What does satisfying mean? Relax, doesn’t have to be a happy ending, nor do all the strands need to be tied up neatly. Your main character may not even triumph. His failure might be a very satisfying ending. The right one, not the happy one.

But it does need to at least provide a resolution—perhaps not the final—but an answer to the goal your protagonist set out to achieve and has motivated him to action.

If you don’t, the end of the novel will feel as if you’ve kind of stopped in mid-sentence. It will annoy the reader who will feel, perhaps rightly, that she’s been vaguely cheated. And will not encourage the purchase of the next book of the trilogy.

The Hunger Games

The Hunger Games trilogy by Suzanne Collins is a good example of getting this right. The first volume, The Hunger Games, ends (spoiler alert) with the two main characters Katniss and Peeta, deciding to die together rather than give the authoritarian regime what it wants—a clear victor to the Games. The two are both declared victors and so the novel reaches a satisfying conclusion.

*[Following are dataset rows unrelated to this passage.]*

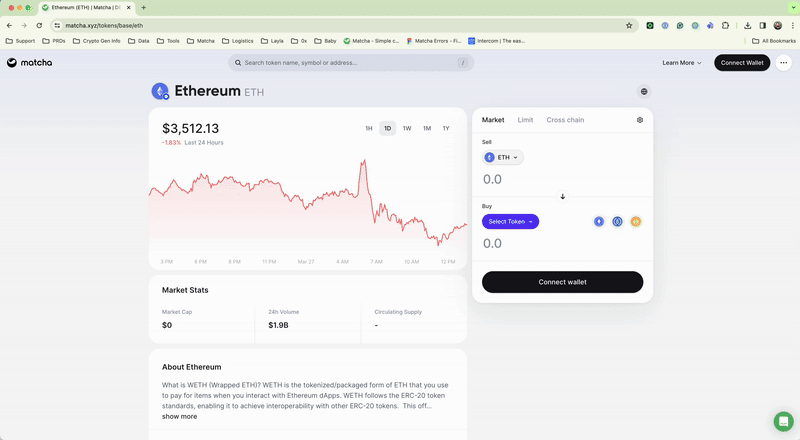Click the swap direction arrow
This screenshot has height=440, width=800.
coord(563,196)
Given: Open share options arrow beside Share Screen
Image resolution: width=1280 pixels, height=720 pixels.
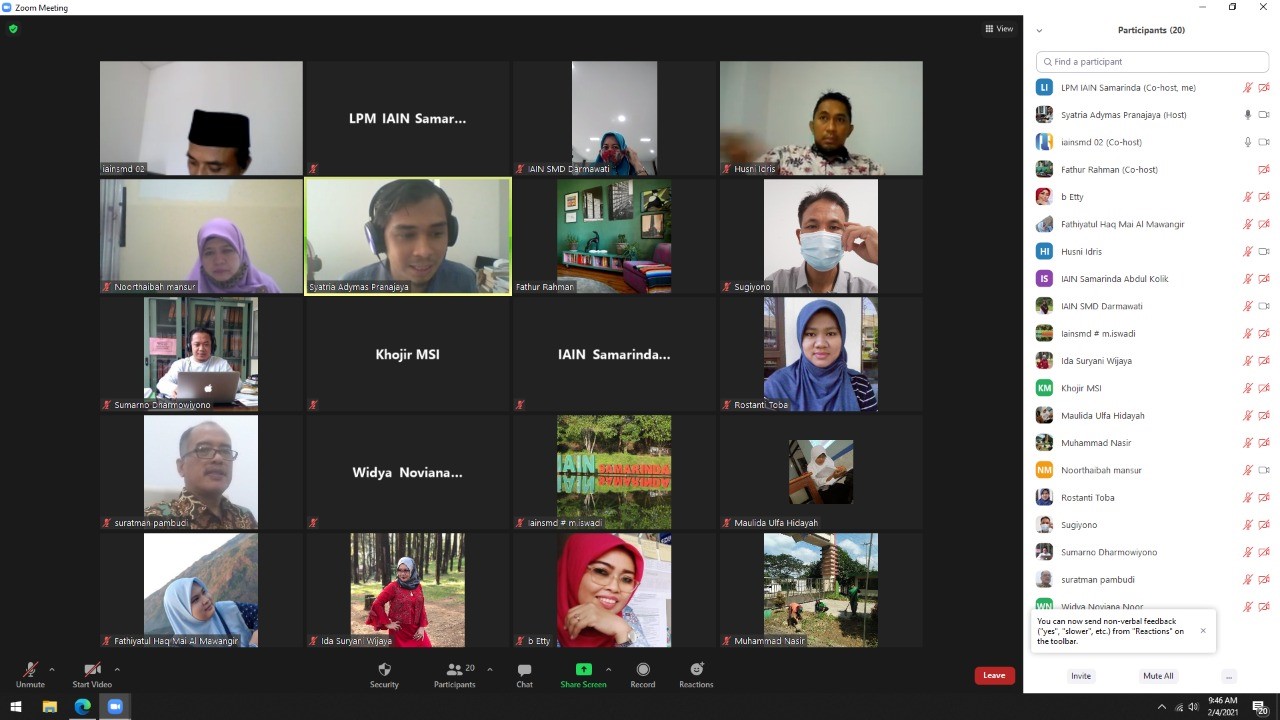Looking at the screenshot, I should click(x=608, y=669).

However, the kernels of the next novel are sewn in that Katniss is seen as a dangerous enemy because she engineered this perceived defeat of the government. How she becomes a symbol of the resistance is depicted in the second book of the series, Catching Fire.

Here is an example of planting the seeds of the next book while effectively providing a fulfilling finish to this story.

So, make sure that the reader is happy because there is plot closure even if with a continuing story. It’s one way to up the chances that your next novel will be eagerly anticipated.